Entries shown:
>> Start

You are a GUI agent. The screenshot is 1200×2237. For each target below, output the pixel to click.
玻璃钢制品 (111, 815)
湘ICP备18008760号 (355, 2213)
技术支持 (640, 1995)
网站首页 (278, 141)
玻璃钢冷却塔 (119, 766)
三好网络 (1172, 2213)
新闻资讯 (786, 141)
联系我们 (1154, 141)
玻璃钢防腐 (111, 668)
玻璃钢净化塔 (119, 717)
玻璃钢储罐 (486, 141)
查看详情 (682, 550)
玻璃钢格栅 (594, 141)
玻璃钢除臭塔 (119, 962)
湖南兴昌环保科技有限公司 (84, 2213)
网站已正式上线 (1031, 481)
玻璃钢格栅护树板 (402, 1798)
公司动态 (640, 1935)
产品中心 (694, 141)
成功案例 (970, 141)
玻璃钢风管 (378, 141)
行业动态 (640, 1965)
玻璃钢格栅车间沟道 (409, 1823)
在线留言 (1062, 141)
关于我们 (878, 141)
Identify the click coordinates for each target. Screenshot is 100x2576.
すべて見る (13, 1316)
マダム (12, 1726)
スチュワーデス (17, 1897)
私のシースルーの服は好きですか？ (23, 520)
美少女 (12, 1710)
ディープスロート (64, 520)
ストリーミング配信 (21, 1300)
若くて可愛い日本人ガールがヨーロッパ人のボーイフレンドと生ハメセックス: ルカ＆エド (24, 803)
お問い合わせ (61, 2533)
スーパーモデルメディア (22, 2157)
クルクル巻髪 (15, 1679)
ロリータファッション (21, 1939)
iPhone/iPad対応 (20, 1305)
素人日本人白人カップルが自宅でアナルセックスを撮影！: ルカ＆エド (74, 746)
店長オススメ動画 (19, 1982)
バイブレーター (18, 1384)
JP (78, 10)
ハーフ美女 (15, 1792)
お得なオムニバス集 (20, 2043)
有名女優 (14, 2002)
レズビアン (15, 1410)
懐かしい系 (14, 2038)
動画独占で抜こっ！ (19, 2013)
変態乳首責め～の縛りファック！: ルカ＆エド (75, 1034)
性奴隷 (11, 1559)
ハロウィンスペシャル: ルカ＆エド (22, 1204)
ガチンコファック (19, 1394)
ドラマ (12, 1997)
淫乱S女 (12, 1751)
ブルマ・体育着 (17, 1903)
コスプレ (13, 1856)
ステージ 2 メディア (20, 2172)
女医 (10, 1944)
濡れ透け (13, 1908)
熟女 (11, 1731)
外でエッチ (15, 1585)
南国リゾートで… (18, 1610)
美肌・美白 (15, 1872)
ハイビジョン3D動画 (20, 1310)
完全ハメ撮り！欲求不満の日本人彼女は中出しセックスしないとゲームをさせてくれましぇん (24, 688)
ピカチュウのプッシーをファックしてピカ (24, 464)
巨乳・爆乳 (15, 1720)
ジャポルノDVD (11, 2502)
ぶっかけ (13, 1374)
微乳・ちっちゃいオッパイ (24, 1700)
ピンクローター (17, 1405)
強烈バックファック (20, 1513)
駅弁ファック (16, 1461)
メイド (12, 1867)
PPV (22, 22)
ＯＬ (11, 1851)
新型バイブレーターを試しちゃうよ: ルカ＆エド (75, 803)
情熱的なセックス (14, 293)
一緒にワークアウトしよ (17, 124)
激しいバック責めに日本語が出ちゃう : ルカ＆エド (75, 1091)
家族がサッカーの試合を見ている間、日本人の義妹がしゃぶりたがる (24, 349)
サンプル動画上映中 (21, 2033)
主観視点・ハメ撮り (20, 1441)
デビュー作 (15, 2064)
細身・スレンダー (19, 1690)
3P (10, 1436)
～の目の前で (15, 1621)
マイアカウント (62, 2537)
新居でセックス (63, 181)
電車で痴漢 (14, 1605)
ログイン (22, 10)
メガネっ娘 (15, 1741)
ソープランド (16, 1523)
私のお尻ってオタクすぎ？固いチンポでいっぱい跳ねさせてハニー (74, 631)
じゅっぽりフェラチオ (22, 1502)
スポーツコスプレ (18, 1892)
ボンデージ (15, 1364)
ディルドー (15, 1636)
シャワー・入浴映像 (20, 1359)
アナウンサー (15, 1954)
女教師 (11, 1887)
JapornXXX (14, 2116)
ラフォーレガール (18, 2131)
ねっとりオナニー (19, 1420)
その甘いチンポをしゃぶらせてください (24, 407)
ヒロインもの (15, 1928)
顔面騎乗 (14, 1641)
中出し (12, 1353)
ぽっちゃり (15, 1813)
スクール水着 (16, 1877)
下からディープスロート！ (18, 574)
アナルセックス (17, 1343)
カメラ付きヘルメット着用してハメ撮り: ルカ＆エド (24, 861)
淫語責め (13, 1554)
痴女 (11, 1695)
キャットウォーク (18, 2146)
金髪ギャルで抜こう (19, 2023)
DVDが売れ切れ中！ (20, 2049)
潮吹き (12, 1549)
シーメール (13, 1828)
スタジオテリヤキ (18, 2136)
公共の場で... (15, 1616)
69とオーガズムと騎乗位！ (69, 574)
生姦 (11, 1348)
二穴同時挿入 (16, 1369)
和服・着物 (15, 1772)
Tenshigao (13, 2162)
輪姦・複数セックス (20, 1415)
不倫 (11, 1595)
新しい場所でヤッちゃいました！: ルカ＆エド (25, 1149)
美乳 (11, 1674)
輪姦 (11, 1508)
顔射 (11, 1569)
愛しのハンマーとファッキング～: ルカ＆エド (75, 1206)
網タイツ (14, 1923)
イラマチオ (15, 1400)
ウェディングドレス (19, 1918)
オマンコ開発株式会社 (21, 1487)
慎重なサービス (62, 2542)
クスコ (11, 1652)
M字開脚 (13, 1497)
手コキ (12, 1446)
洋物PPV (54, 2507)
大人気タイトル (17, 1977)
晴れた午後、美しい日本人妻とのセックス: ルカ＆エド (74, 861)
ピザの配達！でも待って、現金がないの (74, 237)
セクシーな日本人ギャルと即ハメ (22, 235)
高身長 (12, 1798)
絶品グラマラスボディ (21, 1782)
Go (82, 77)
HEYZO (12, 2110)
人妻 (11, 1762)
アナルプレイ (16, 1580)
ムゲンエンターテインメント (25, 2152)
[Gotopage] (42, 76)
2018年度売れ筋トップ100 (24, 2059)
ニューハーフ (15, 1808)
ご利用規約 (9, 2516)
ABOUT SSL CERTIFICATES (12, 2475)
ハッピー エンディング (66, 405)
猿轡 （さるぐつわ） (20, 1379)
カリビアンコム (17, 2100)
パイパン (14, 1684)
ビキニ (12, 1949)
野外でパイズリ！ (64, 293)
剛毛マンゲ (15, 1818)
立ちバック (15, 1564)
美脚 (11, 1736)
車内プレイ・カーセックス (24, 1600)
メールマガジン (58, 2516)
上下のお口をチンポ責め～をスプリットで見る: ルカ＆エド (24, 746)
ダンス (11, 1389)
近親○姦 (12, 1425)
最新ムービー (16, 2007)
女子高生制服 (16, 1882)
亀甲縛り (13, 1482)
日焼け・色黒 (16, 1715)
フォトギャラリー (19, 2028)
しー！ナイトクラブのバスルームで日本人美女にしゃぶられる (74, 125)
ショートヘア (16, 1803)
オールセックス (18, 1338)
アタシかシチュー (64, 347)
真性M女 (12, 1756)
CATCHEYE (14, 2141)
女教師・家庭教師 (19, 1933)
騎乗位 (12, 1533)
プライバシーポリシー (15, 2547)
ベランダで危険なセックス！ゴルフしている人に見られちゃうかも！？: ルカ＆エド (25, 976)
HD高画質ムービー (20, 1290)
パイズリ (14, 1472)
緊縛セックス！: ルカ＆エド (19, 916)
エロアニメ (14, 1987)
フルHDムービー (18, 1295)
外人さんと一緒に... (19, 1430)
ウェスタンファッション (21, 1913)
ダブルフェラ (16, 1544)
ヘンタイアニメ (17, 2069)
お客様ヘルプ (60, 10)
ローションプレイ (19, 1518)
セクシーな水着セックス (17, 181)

>> End

The request: Copy out the rows unchanged, starting with the line that contains "猿轡 （さるぐつわ） (20, 1379)" and ending with the final row, with both of those lines included.

Result:
猿轡 （さるぐつわ） (20, 1379)
カリビアンコム (17, 2100)
パイパン (14, 1684)
ビキニ (12, 1949)
野外でパイズリ！ (64, 293)
剛毛マンゲ (15, 1818)
立ちバック (15, 1564)
美脚 (11, 1736)
車内プレイ・カーセックス (24, 1600)
メールマガジン (58, 2516)
上下のお口をチンポ責め～をスプリットで見る: ルカ＆エド (24, 746)
ダンス (11, 1389)
近親○姦 (12, 1425)
最新ムービー (16, 2007)
女子高生制服 (16, 1882)
亀甲縛り (13, 1482)
日焼け・色黒 (16, 1715)
フォトギャラリー (19, 2028)
しー！ナイトクラブのバスルームで日本人美女にしゃぶられる (74, 125)
ショートヘア (16, 1803)
オールセックス (18, 1338)
アタシかシチュー (64, 347)
真性M女 (12, 1756)
CATCHEYE (14, 2141)
女教師・家庭教師 (19, 1933)
騎乗位 (12, 1533)
プライバシーポリシー (15, 2547)
ベランダで危険なセックス！ゴルフしている人に見られちゃうかも！？: ルカ＆エド (25, 976)
HD高画質ムービー (20, 1290)
パイズリ (14, 1472)
緊縛セックス！: ルカ＆エド (19, 916)
エロアニメ (14, 1987)
フルHDムービー (18, 1295)
外人さんと一緒に... (19, 1430)
ウェスタンファッション (21, 1913)
ダブルフェラ (16, 1544)
ヘンタイアニメ (17, 2069)
お客様ヘルプ (60, 10)
ローションプレイ (19, 1518)
セクシーな水着セックス (17, 181)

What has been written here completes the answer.